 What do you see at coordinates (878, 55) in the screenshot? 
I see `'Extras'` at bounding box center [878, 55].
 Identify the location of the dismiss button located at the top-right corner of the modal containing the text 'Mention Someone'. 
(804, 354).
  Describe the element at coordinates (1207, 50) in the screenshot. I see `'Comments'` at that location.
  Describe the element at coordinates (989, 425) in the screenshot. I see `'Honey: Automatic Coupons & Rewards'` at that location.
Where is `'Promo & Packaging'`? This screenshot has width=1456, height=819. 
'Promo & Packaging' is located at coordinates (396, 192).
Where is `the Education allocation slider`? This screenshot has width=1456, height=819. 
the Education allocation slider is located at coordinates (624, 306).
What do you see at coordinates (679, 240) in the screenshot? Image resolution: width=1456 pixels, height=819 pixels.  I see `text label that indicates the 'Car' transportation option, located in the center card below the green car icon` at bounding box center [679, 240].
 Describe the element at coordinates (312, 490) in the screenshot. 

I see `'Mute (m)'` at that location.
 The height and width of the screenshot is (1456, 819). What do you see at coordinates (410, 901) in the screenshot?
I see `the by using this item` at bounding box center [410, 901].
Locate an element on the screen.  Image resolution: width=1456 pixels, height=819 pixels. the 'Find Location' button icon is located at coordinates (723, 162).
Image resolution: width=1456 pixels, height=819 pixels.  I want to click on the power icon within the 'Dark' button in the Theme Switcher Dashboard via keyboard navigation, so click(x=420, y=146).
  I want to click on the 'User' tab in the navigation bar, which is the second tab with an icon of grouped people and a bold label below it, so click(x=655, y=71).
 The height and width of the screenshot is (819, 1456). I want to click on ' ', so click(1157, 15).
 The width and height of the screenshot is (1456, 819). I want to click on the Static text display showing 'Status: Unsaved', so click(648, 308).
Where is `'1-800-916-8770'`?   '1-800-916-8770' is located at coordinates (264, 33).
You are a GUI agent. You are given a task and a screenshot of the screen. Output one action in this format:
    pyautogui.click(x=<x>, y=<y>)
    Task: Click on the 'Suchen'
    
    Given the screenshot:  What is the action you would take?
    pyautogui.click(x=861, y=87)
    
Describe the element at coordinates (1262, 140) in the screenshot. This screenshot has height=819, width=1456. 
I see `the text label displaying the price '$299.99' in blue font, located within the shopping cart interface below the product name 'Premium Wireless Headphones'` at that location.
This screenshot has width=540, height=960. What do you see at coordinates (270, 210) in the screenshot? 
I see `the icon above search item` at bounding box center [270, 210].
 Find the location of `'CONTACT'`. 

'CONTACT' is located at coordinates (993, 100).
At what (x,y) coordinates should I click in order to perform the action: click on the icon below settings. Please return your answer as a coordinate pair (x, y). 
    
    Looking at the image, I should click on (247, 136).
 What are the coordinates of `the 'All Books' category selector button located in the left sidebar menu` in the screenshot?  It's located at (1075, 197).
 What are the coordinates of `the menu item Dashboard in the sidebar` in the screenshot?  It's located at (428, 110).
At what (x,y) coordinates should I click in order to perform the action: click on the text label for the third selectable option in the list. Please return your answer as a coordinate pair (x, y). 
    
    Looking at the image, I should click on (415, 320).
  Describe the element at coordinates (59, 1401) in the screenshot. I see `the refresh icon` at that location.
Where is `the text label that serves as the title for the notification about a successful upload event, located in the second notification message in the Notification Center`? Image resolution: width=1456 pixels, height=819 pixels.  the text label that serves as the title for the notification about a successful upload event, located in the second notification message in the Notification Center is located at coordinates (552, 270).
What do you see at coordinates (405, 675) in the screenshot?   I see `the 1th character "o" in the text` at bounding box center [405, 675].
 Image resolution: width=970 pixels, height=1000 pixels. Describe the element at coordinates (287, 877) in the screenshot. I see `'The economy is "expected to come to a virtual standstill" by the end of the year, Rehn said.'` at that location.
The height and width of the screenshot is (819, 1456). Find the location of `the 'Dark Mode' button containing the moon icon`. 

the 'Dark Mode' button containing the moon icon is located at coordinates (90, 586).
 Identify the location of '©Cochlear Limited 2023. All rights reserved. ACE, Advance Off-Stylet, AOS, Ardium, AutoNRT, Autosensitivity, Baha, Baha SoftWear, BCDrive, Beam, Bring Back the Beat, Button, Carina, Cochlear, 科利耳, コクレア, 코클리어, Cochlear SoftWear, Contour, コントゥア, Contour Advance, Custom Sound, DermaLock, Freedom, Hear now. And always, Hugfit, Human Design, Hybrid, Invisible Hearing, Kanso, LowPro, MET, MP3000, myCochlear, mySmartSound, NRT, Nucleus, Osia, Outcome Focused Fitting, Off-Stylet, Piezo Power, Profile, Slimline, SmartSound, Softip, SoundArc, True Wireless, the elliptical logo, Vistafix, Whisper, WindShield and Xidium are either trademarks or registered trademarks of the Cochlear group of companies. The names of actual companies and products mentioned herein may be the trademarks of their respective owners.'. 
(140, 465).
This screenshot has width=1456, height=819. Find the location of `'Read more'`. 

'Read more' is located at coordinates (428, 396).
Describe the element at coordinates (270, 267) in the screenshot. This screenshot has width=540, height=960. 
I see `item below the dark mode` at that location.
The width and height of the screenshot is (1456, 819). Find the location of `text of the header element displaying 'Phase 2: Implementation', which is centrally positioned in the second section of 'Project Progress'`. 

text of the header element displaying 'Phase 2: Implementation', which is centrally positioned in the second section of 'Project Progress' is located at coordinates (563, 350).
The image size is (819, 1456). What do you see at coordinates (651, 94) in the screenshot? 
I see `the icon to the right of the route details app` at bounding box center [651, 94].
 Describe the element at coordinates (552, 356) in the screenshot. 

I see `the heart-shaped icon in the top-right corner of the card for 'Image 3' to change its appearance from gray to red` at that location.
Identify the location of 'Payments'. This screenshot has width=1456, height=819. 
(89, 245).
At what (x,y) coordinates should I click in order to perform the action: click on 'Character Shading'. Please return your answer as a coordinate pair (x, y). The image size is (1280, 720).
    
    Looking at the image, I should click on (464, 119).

==================================================

What to produce — Copy out every one of the items above word for word, without changing anything.

Completed exercise —
 What do you see at coordinates (878, 55) in the screenshot? 
I see `'Extras'` at bounding box center [878, 55].
 Identify the location of the dismiss button located at the top-right corner of the modal containing the text 'Mention Someone'. 
(804, 354).
  Describe the element at coordinates (1207, 50) in the screenshot. I see `'Comments'` at that location.
  Describe the element at coordinates (989, 425) in the screenshot. I see `'Honey: Automatic Coupons & Rewards'` at that location.
Where is `'Promo & Packaging'`? This screenshot has width=1456, height=819. 
'Promo & Packaging' is located at coordinates (396, 192).
Where is `the Education allocation slider`? This screenshot has width=1456, height=819. 
the Education allocation slider is located at coordinates (624, 306).
What do you see at coordinates (679, 240) in the screenshot? Image resolution: width=1456 pixels, height=819 pixels.  I see `text label that indicates the 'Car' transportation option, located in the center card below the green car icon` at bounding box center [679, 240].
 Describe the element at coordinates (312, 490) in the screenshot. 

I see `'Mute (m)'` at that location.
 The height and width of the screenshot is (1456, 819). What do you see at coordinates (410, 901) in the screenshot?
I see `the by using this item` at bounding box center [410, 901].
Locate an element on the screen.  Image resolution: width=1456 pixels, height=819 pixels. the 'Find Location' button icon is located at coordinates (723, 162).
Image resolution: width=1456 pixels, height=819 pixels.  I want to click on the power icon within the 'Dark' button in the Theme Switcher Dashboard via keyboard navigation, so click(x=420, y=146).
  I want to click on the 'User' tab in the navigation bar, which is the second tab with an icon of grouped people and a bold label below it, so click(x=655, y=71).
 The height and width of the screenshot is (819, 1456). I want to click on ' ', so click(1157, 15).
 The width and height of the screenshot is (1456, 819). I want to click on the Static text display showing 'Status: Unsaved', so click(648, 308).
Where is `'1-800-916-8770'`?   '1-800-916-8770' is located at coordinates (264, 33).
You are a GUI agent. You are given a task and a screenshot of the screen. Output one action in this format:
    pyautogui.click(x=<x>, y=<y>)
    Task: Click on the 'Suchen'
    
    Given the screenshot:  What is the action you would take?
    pyautogui.click(x=861, y=87)
    
Describe the element at coordinates (1262, 140) in the screenshot. This screenshot has height=819, width=1456. 
I see `the text label displaying the price '$299.99' in blue font, located within the shopping cart interface below the product name 'Premium Wireless Headphones'` at that location.
This screenshot has width=540, height=960. What do you see at coordinates (270, 210) in the screenshot? 
I see `the icon above search item` at bounding box center [270, 210].
 Find the location of `'CONTACT'`. 

'CONTACT' is located at coordinates (993, 100).
At what (x,y) coordinates should I click in order to perform the action: click on the icon below settings. Please return your answer as a coordinate pair (x, y). 
    
    Looking at the image, I should click on (247, 136).
 What are the coordinates of `the 'All Books' category selector button located in the left sidebar menu` in the screenshot?  It's located at (1075, 197).
 What are the coordinates of `the menu item Dashboard in the sidebar` in the screenshot?  It's located at (428, 110).
At what (x,y) coordinates should I click in order to perform the action: click on the text label for the third selectable option in the list. Please return your answer as a coordinate pair (x, y). 
    
    Looking at the image, I should click on (415, 320).
  Describe the element at coordinates (59, 1401) in the screenshot. I see `the refresh icon` at that location.
Where is `the text label that serves as the title for the notification about a successful upload event, located in the second notification message in the Notification Center`? Image resolution: width=1456 pixels, height=819 pixels.  the text label that serves as the title for the notification about a successful upload event, located in the second notification message in the Notification Center is located at coordinates (552, 270).
What do you see at coordinates (405, 675) in the screenshot?   I see `the 1th character "o" in the text` at bounding box center [405, 675].
 Image resolution: width=970 pixels, height=1000 pixels. Describe the element at coordinates (287, 877) in the screenshot. I see `'The economy is "expected to come to a virtual standstill" by the end of the year, Rehn said.'` at that location.
The height and width of the screenshot is (819, 1456). Find the location of `the 'Dark Mode' button containing the moon icon`. 

the 'Dark Mode' button containing the moon icon is located at coordinates (90, 586).
 Identify the location of '©Cochlear Limited 2023. All rights reserved. ACE, Advance Off-Stylet, AOS, Ardium, AutoNRT, Autosensitivity, Baha, Baha SoftWear, BCDrive, Beam, Bring Back the Beat, Button, Carina, Cochlear, 科利耳, コクレア, 코클리어, Cochlear SoftWear, Contour, コントゥア, Contour Advance, Custom Sound, DermaLock, Freedom, Hear now. And always, Hugfit, Human Design, Hybrid, Invisible Hearing, Kanso, LowPro, MET, MP3000, myCochlear, mySmartSound, NRT, Nucleus, Osia, Outcome Focused Fitting, Off-Stylet, Piezo Power, Profile, Slimline, SmartSound, Softip, SoundArc, True Wireless, the elliptical logo, Vistafix, Whisper, WindShield and Xidium are either trademarks or registered trademarks of the Cochlear group of companies. The names of actual companies and products mentioned herein may be the trademarks of their respective owners.'. 
(140, 465).
This screenshot has width=1456, height=819. Find the location of `'Read more'`. 

'Read more' is located at coordinates (428, 396).
Describe the element at coordinates (270, 267) in the screenshot. This screenshot has width=540, height=960. 
I see `item below the dark mode` at that location.
The width and height of the screenshot is (1456, 819). Find the location of `text of the header element displaying 'Phase 2: Implementation', which is centrally positioned in the second section of 'Project Progress'`. 

text of the header element displaying 'Phase 2: Implementation', which is centrally positioned in the second section of 'Project Progress' is located at coordinates (563, 350).
The image size is (819, 1456). What do you see at coordinates (651, 94) in the screenshot? 
I see `the icon to the right of the route details app` at bounding box center [651, 94].
 Describe the element at coordinates (552, 356) in the screenshot. 

I see `the heart-shaped icon in the top-right corner of the card for 'Image 3' to change its appearance from gray to red` at that location.
Identify the location of 'Payments'. This screenshot has width=1456, height=819. 
(89, 245).
At what (x,y) coordinates should I click in order to perform the action: click on 'Character Shading'. Please return your answer as a coordinate pair (x, y). The image size is (1280, 720).
    
    Looking at the image, I should click on (464, 119).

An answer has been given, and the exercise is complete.